Alors, presque, Lilith ou Sophia,
ou encore Aléthéïa, sont le chant de l’être dans l’esprit, qui dévore les
erreurs forgées par l’ignorance et l’oubli dans l’entendement.
Ainsi, tant chez Heidegger que
dans le judaïsme ou la tradition grecque, l’entendement est ce qui empêche l’esprit
de se déployer, l’intellect voile l’esprit, et l’esprit se rappelle à l’intellect,
Heidegger parle alors de raison méditante, l’esprit, et de raison calculante, l’intellect,
et la vérité de l’être est du côté de l’esprit, non de l’intellect.
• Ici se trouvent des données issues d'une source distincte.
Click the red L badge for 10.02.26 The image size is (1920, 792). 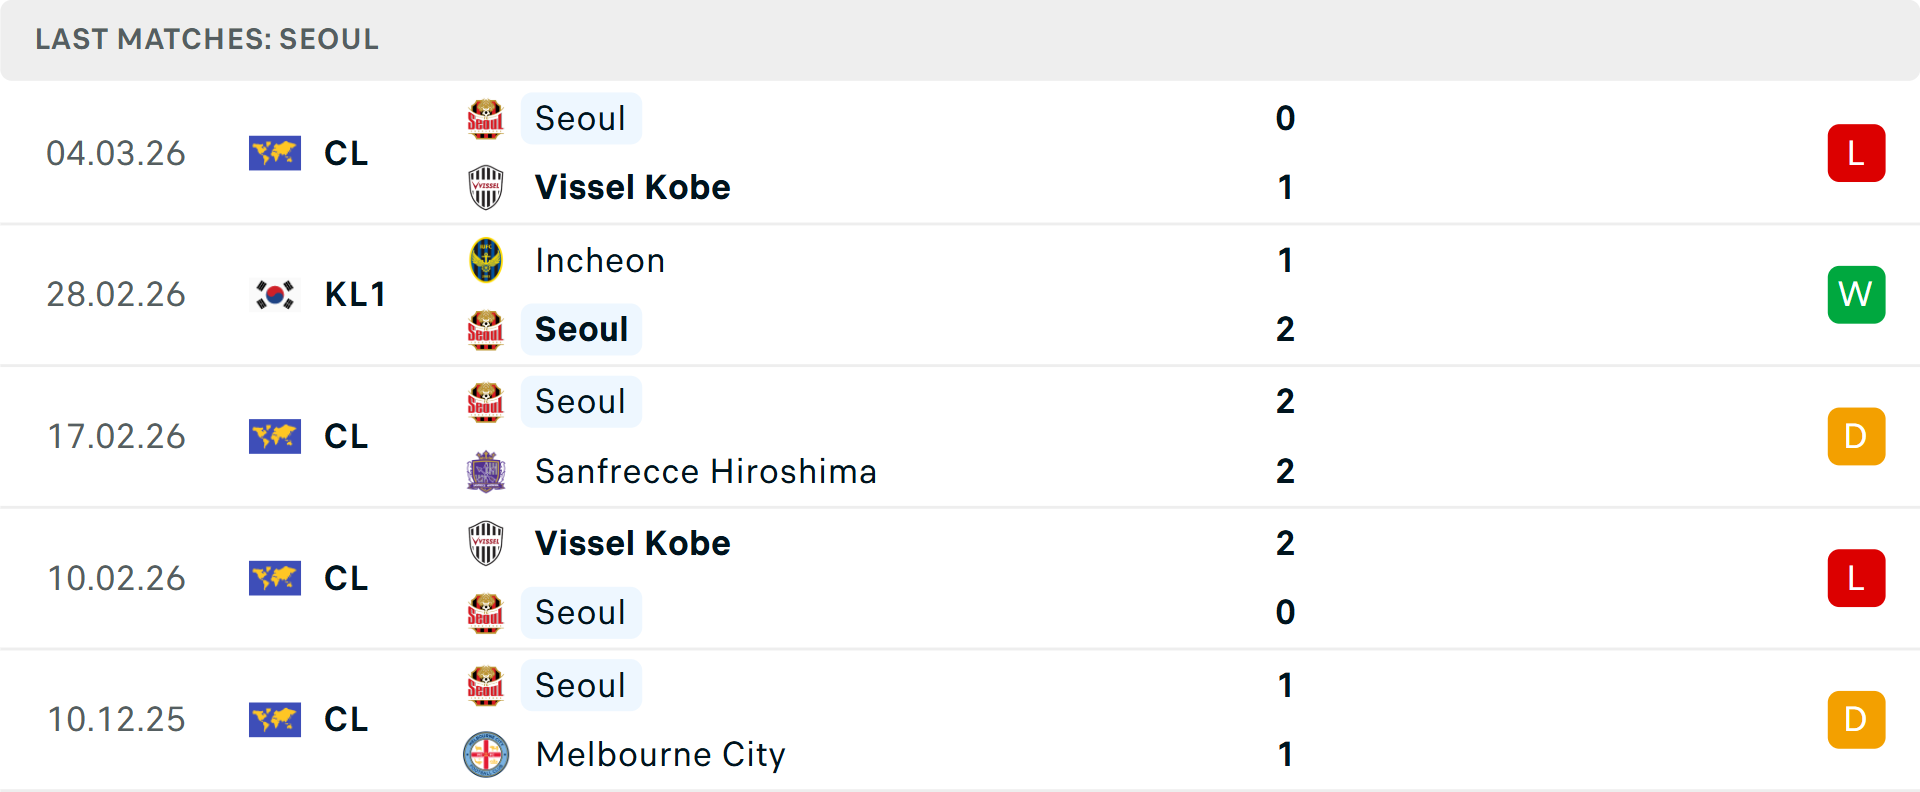click(1856, 578)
Et c’est en ceci que l’on rejoint
le bouddhisme et toutes les traditions méditantes de l’humanité, cultiver son
esprit, et non son intellect, et se servir de l'intellect pour atteindre l'esprit, sauf lorsque l’intellect se laisse dévorer par l’esprit, pour atteindre ce grand éveil suprême que
représente Lilith, et qui est, seulement, le chant pur de l’être, le chant du
vide, émergé du champ de l’oubli, pour chacun, hommes et femmes, humains. Ainsi, dans
ces traditions, les genres sont des fonctions, ils représentent des usages complémentaires et rationnels de l'esprit ou de l'intellect. Là encore, le genre symbolise la vie de l'esprit et de l'évolution de cet esprit, depuis la formation de la rationalité de l'intellect, jusqu'au développement de l'esprit lui-même.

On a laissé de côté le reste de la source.